IMPACT OF FOOD CRISIS ON NIGERIA'S QUEST FOR FOOD SUFFICIENCY AND SECURITY IN THE ECONOMY
Keywords:
Food crisis, food security, food inflation, agricultural output, import dependency.Abstract
The escalating food crisis in Nigeria poses a substantial threat to the nation's quest for food self-sufficiency and long-term economic stability. This study employed an ex-post facto quantitative research design to examine the impact of Nigeria's food crisis on food sufficiency and security between 2013 and 2024. Secondary time-series data were sourced from the World Bank Development Indicators, the National Bureau of Statistics, the Food and Agriculture Organization. The dependent variable Food Insecurity Prevalence (FIP) was regressed against five predictors: food inflation (FI), agricultural output (AO), food import dependency (FID), a security index (SI), and a COVID-19 dummy variable, using Ordinary Least Squares (OLS) regression. The findings reveal that food inflation significantly worsens food insecurity (β = -0.487, p < 0.001), while agricultural output emerges as the strongest protective factor (β = -0.568, p < 0.001).
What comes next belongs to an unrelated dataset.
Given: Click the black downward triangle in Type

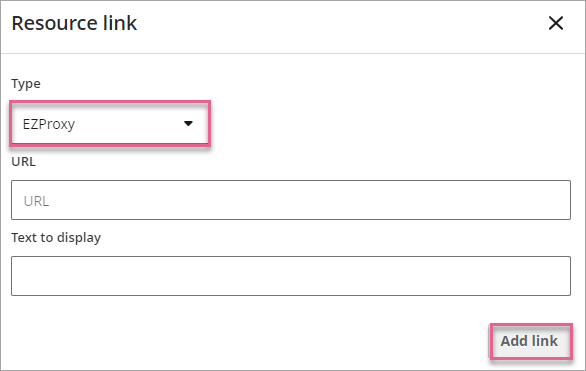Looking at the screenshot, I should (x=188, y=124).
Food import dependency independently exacerbates insecurity (β = 0.312, p < 0.01). Additionally, the security index (β = -0.224, p < 0.05) and the COVID-19 shock (β = 0.193, p < 0.05) are also statistically significant contributors. The model explains 87.4% of the variance in food insecurity prevalence across the study period (R² = 0.874). The study concludes that Nigeria's food crisis is structurally rooted in low agricultural productivity, heavy reliance on imports, macroeconomic volatility and pervasive insecurity. Achieving meaningful food sufficiency requires coordinated policy interventions that address price stabilisation, domestic production enhancement, strategic import substitution and rural security as interconnected priorities rather than sequential objectives.